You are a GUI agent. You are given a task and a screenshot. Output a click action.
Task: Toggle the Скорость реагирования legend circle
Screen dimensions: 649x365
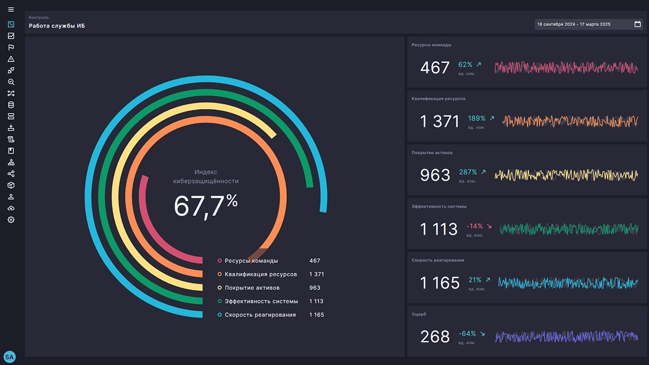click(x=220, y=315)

*-*-*

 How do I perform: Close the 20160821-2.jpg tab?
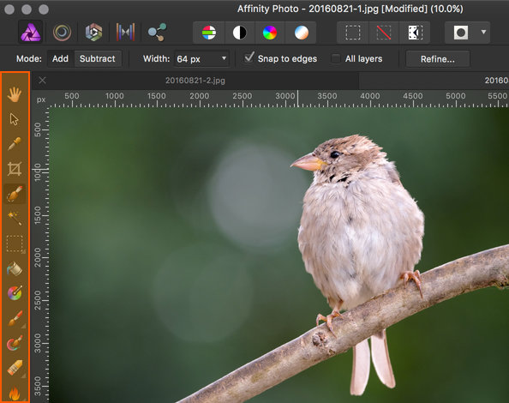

*-*-*

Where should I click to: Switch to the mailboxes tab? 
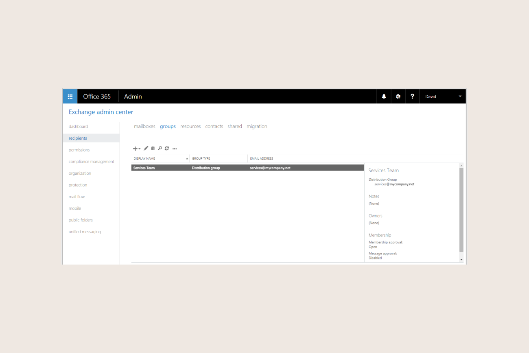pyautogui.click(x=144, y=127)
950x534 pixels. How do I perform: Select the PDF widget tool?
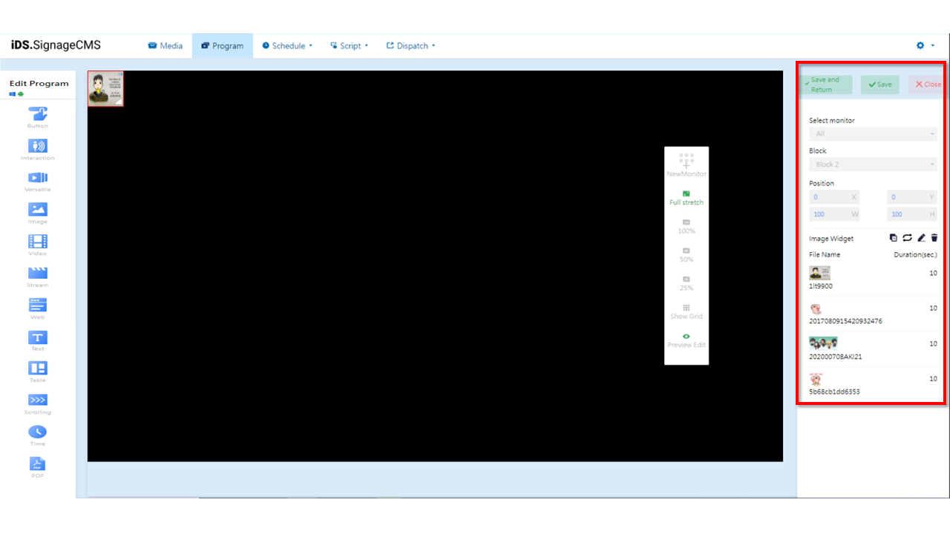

*-*-*

▶ Task details
Across the records, how many lines contain "perform"? Only the number should be given.

▶ Response for this exercise
2